Below are lines of data, and only some are wanted. Please repeat exactly those from the line that has "You are a GUI" through the line that has "Task: Open Diario LA LEY bookmark".

- **RECORDS SUPPLIED**
——

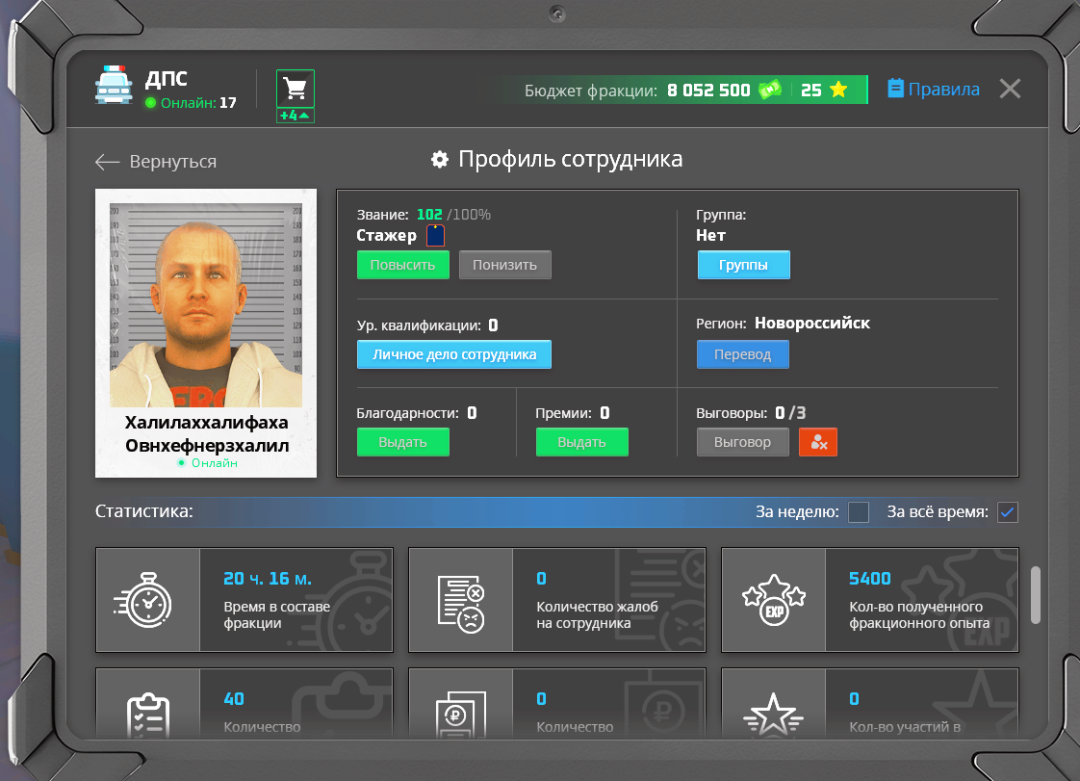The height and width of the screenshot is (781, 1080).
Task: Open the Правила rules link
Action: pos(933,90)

——

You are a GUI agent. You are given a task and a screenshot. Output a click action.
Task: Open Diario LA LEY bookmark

——

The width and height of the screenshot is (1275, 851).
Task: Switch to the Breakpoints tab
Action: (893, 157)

——

- **THE ANSWER**
You are a GUI agent. You are given a task and a screenshot. Output a click action.
Task: Open Diario LA LEY bookmark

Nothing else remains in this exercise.